時刻は午後一時過ぎ、まだ昼休みなので廊下にはまばらに生徒がいた。

お昼は既に食べ終わったので心配する必要はない。

他に心配することといったら、教室のみんなのことと、無事に午後の授業が始まるまでに戻れるかということだけだ。

錐音のことだから、授業なんて気にしてないように思う。

 私はまた前を先頭にして歩く錐音の後ろ姿を見つめた。

「これからどこにいくの?」

「仕事に関わるところよ」

 相変わらず何も教えてくれないんだな。

 そういえば、仕事とか、高校生はできないんじゃないの。

 バイトならいいけど、仕事は確かダメだったはず。

「ちょっと待って。仕事とかまだ高校生だからしちゃいけないんだけど」

 そういうと、錐音は少し振り返って。

「今頃いうのね。大丈夫よ、私と同じように隠していればバレやしないわ」

「そういう問題じゃないんだけど」

 錐音はいつも勝手だ。

「あーだこーだ、いってないで黙ってついてきなさい。話はそれからよ」

 前を向き、錐音は歩き出した。

 もう錐音に任せるしかない、そう思った。

 教室から出て数十分後、ようやく錐音の足は止まった。

 よく見るとここは、三年生のクラスの前だ。

 三年生のクラスなんて一回も来たことがない。

 それは当たり前か、私は二年生で、ここに来る用事がないから。

すごく緊張しているのが分かった。

「いた。

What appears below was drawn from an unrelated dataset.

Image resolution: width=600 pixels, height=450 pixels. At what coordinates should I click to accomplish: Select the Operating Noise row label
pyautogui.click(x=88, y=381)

今夜のターゲットはあの子よ」

 教室のドア窓から、中の様子を窺う。

「あの子? あの子がどうかしたの?」

「名前は間宮すみれ。小さい頃から右足が麻痺して動けなくなってるの。今は松葉づえをついて学校に来ているわ」

 窓辺で読書をしている彼女がいた。

 机の横には松葉づえが立っており、右足はそっと床に置いてある。

「何とかして動かしてあげられないのかな。小さい頃だなんて、まさか一度も走ったことないんじゃ」

「動かしてあげられるわ。その仕事をするのが私たちでしょ。さぁ、教室に戻るわよ」

 そうだ、それが私たちの仕事だ。

 思いっきり嬉しい声で返事をした。

「うん!」

 私たちは三年生の教室を後にし、自分たちの教室へと戻った。